## Brief
In the entries that follow, how many lines contain the word "checkbox"? Answer with the number only.

Study material section start

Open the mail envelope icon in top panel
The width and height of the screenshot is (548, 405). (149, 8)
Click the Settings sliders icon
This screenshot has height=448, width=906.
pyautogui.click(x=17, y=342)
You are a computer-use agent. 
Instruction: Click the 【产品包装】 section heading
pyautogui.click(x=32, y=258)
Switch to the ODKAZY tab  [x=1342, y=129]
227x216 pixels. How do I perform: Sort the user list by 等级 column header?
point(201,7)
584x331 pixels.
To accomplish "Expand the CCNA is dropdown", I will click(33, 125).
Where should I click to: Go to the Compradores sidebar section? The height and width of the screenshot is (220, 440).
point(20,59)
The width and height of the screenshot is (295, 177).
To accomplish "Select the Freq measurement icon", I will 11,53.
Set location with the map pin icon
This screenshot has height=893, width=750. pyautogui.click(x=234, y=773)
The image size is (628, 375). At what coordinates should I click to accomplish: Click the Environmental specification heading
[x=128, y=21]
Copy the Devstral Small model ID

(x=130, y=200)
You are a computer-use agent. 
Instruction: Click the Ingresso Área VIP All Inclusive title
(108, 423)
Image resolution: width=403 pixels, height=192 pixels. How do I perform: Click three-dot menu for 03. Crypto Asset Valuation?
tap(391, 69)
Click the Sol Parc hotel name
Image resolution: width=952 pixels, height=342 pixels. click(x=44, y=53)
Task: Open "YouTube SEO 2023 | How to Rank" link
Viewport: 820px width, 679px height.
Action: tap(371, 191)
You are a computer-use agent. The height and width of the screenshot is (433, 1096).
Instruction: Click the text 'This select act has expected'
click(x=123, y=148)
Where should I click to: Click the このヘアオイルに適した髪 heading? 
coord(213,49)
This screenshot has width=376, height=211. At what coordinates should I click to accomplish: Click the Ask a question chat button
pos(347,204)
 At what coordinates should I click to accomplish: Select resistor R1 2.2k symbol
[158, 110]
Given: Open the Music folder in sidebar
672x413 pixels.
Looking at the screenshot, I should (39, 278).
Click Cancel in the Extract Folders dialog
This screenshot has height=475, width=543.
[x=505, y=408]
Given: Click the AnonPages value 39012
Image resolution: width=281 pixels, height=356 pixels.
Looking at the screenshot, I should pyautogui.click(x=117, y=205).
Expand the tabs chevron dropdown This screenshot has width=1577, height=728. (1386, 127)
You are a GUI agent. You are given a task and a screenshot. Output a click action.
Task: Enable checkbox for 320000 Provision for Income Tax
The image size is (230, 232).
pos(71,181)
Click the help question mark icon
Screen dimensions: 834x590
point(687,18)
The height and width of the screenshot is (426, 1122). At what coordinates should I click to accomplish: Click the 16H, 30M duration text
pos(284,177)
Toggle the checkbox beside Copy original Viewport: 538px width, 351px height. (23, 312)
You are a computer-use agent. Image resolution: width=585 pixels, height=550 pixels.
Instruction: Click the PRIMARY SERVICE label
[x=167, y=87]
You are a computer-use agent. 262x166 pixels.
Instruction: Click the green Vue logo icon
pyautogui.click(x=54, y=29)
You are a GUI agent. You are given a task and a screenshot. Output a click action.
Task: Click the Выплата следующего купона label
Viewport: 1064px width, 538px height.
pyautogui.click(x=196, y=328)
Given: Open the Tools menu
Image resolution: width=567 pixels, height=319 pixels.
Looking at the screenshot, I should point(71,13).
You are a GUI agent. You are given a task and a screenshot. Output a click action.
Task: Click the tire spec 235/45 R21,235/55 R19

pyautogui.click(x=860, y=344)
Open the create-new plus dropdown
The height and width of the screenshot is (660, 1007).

Study material section end

## Answer section
2